Your output should be exactly the lines from the one containing "Click the Cuttoff(Hz):200 header parameter" through the final line of the records, both included, with every picture left out.

=== Data for the task ===

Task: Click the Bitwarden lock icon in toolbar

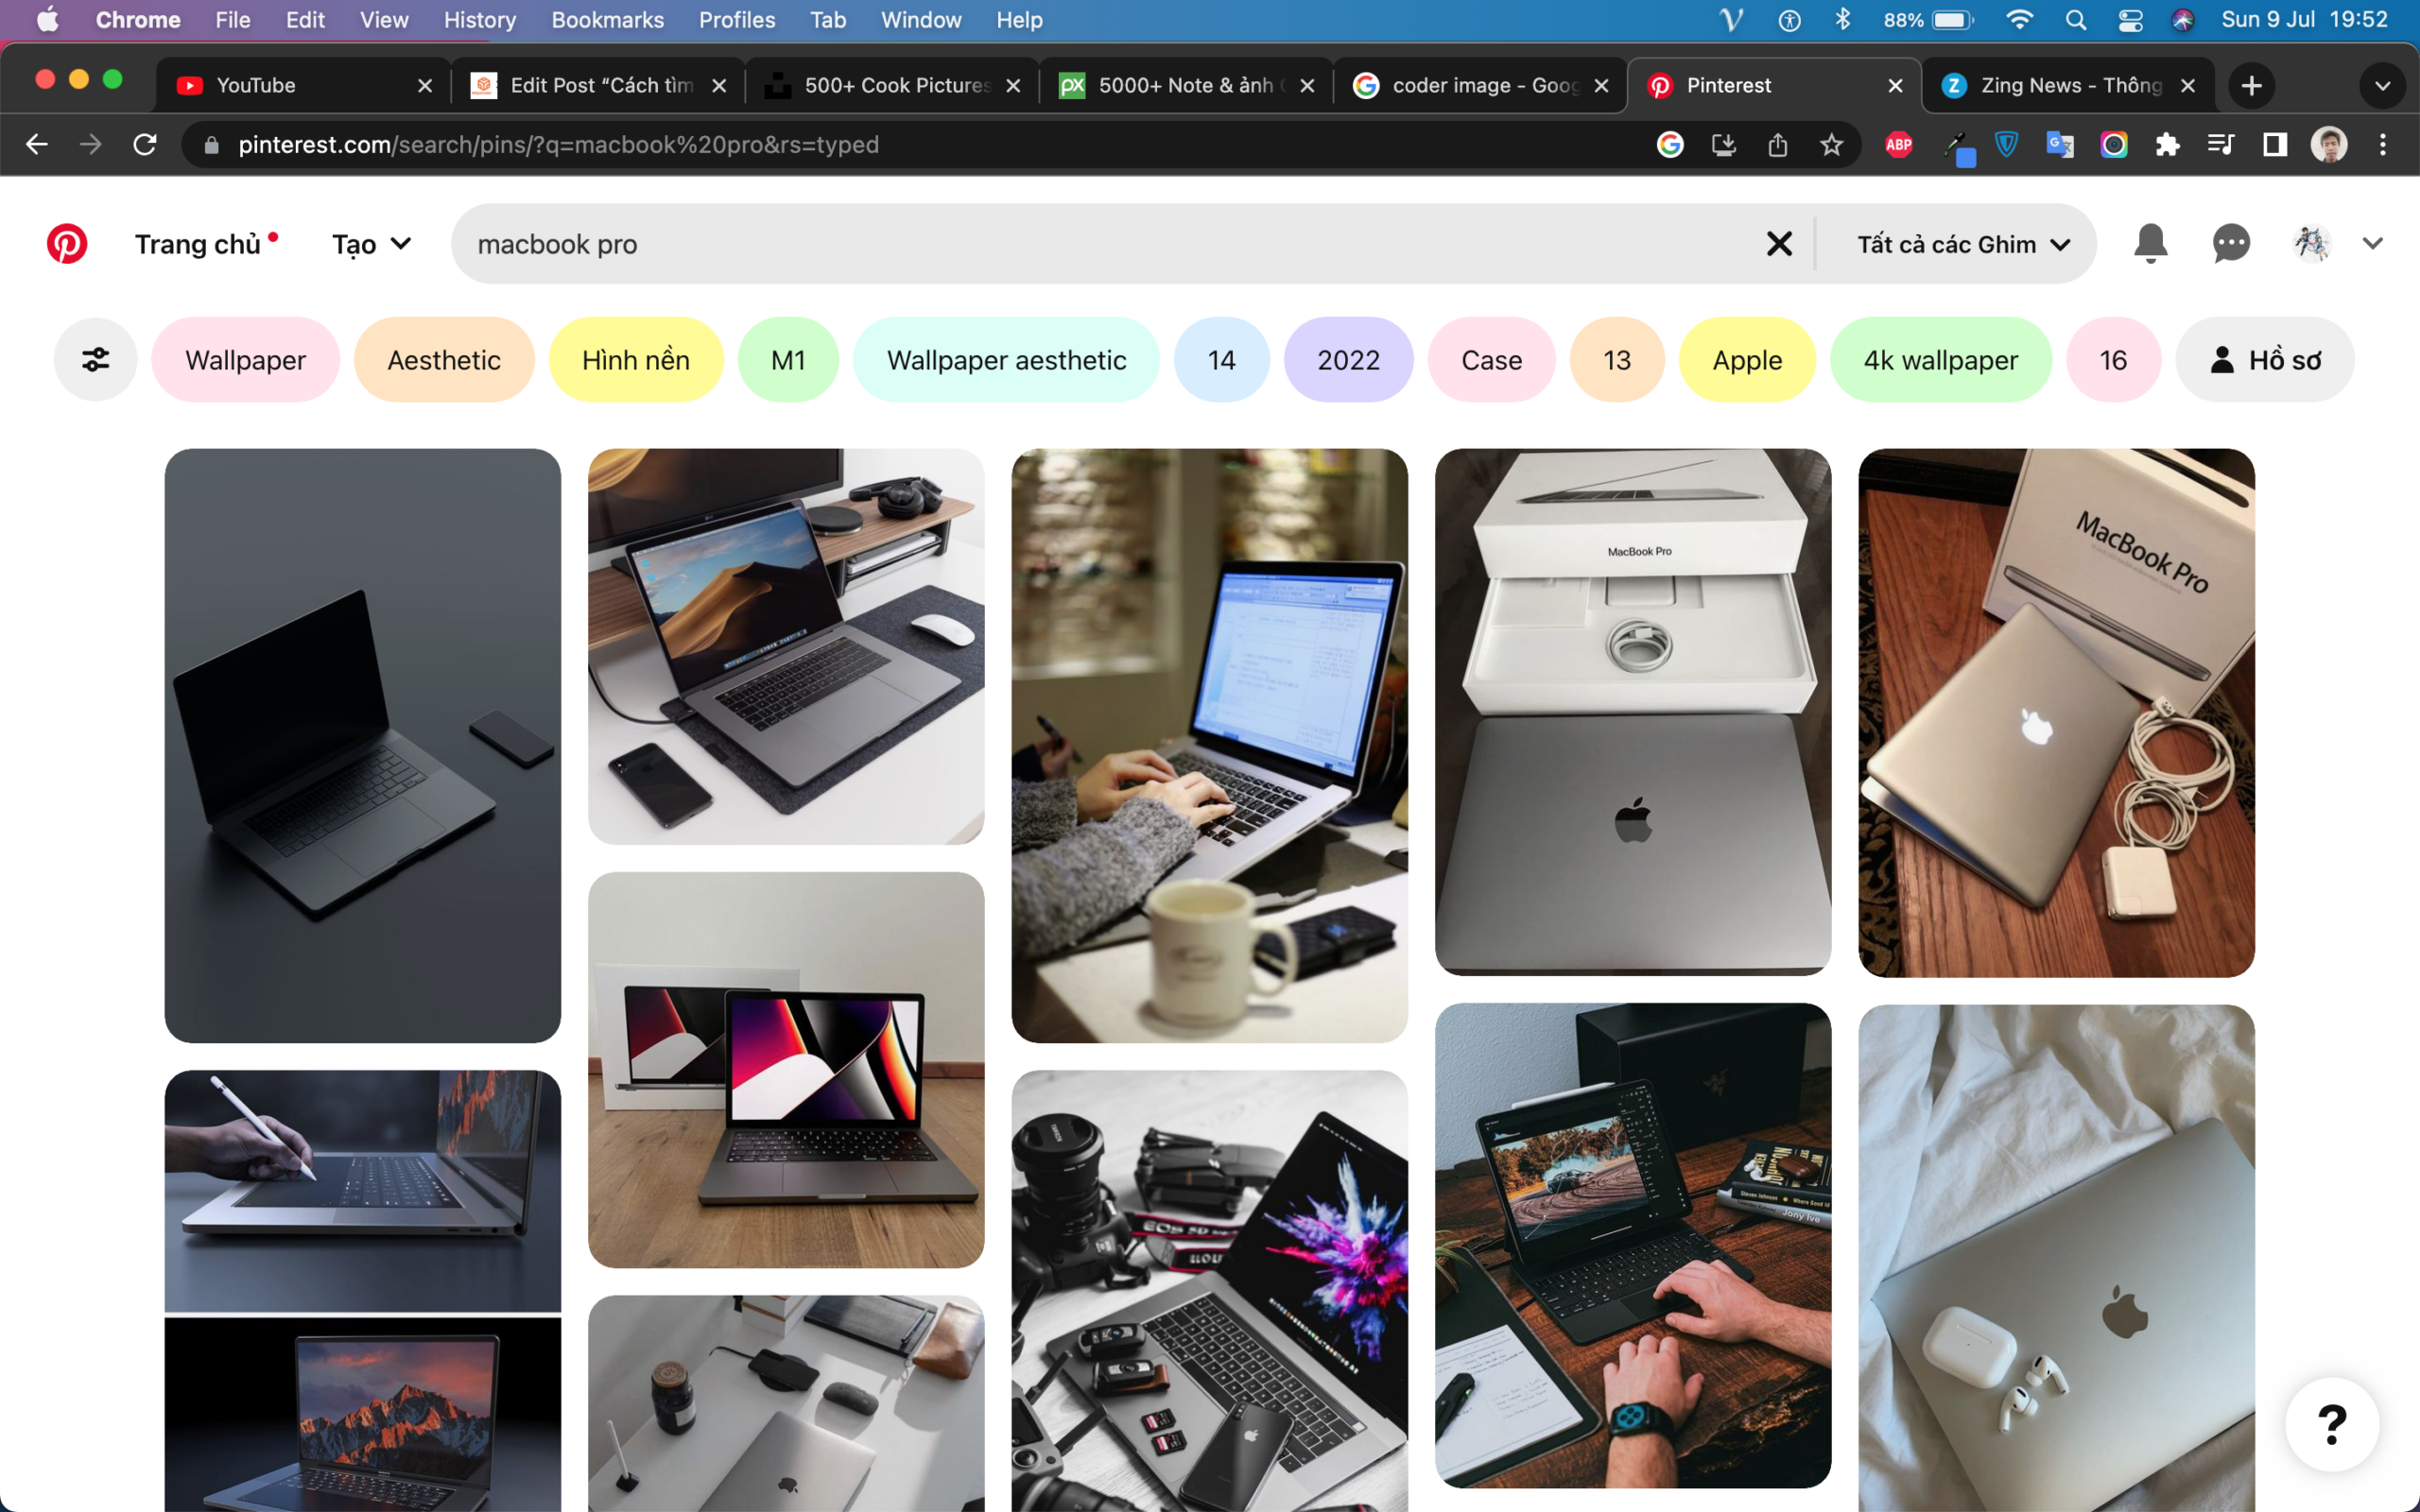Action: [x=2009, y=145]
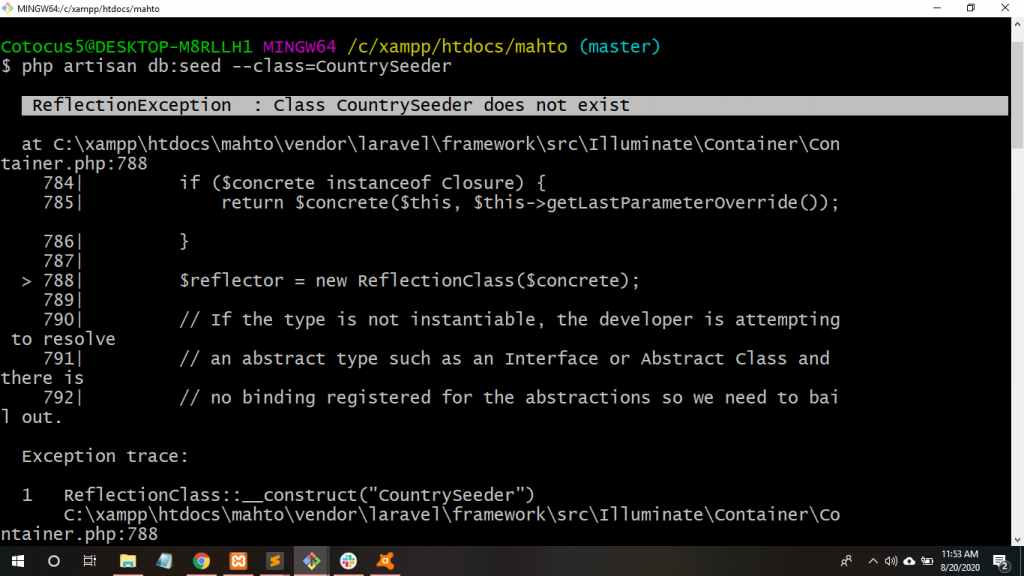Viewport: 1024px width, 576px height.
Task: Open the volume control in system tray
Action: click(890, 561)
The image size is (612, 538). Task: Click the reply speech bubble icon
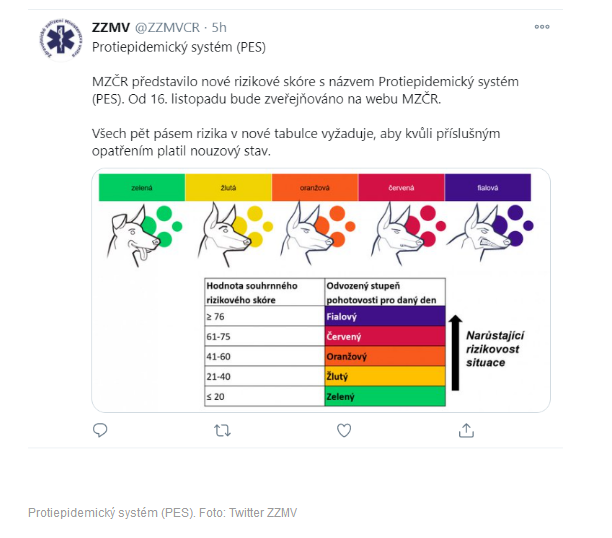tap(100, 430)
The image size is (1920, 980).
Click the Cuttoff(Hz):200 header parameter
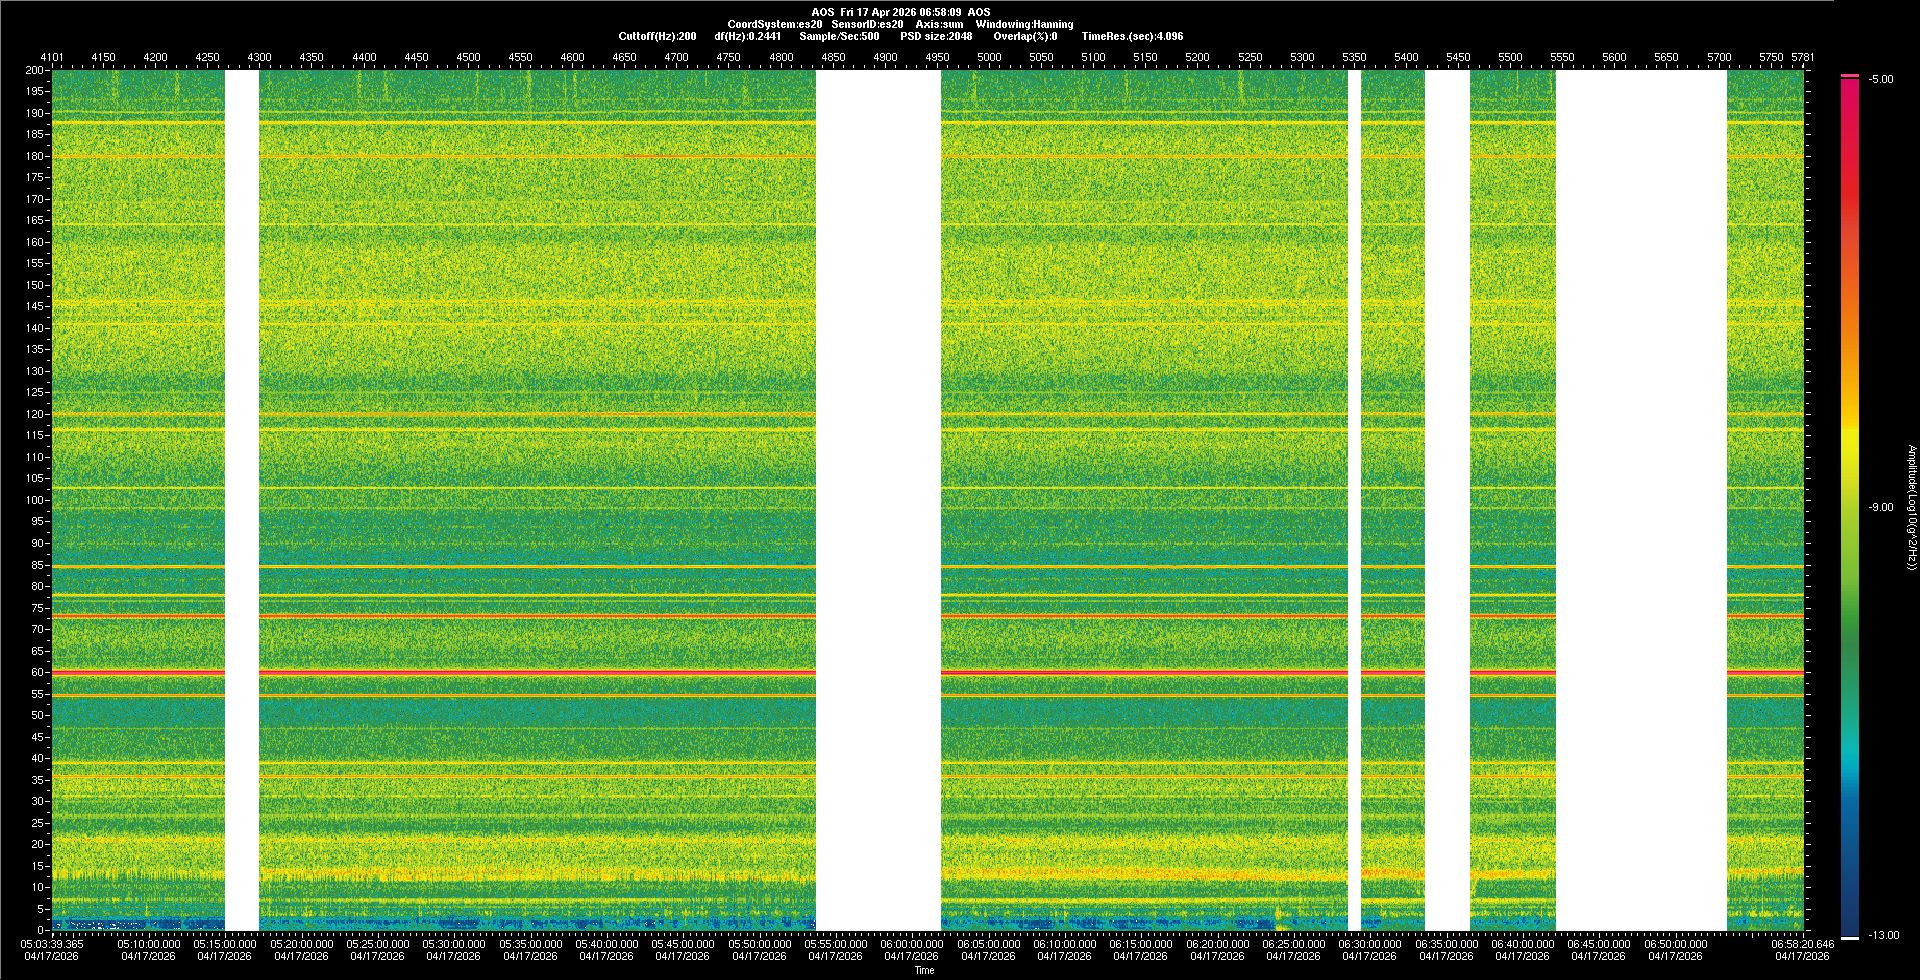(657, 36)
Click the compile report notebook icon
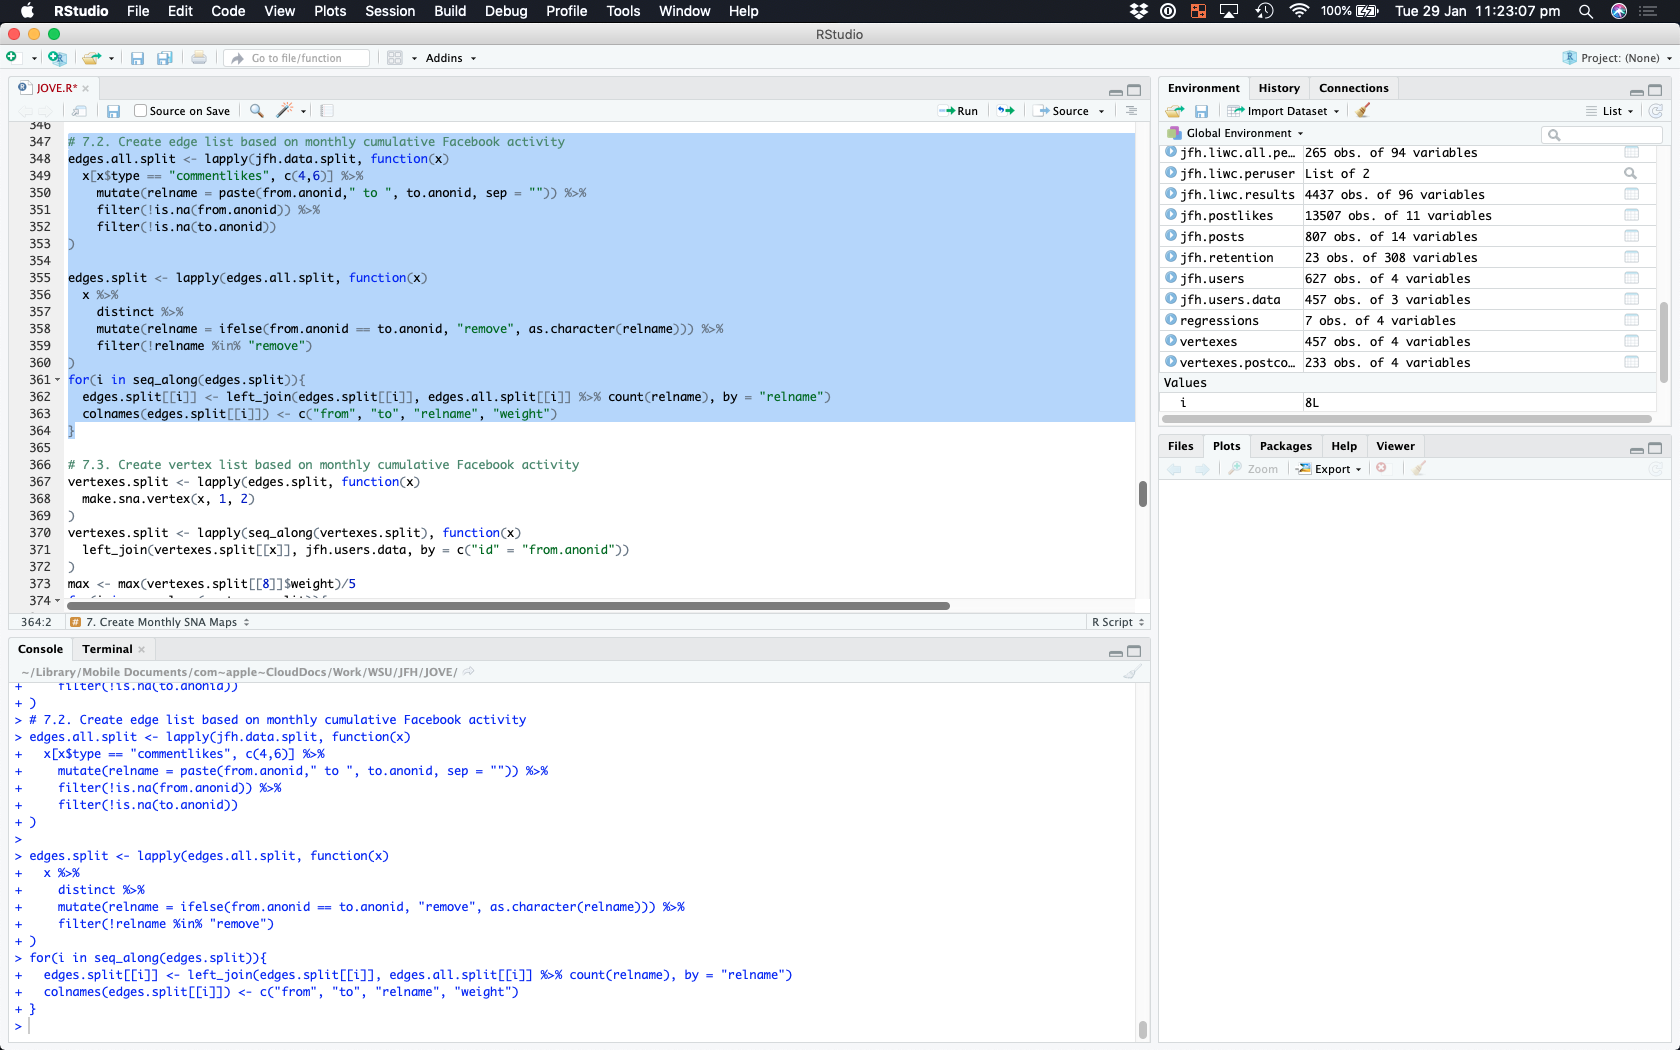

===

Reply to the task:
Click the Cuttoff(Hz):200 header parameter
(657, 36)
Click the compile report notebook icon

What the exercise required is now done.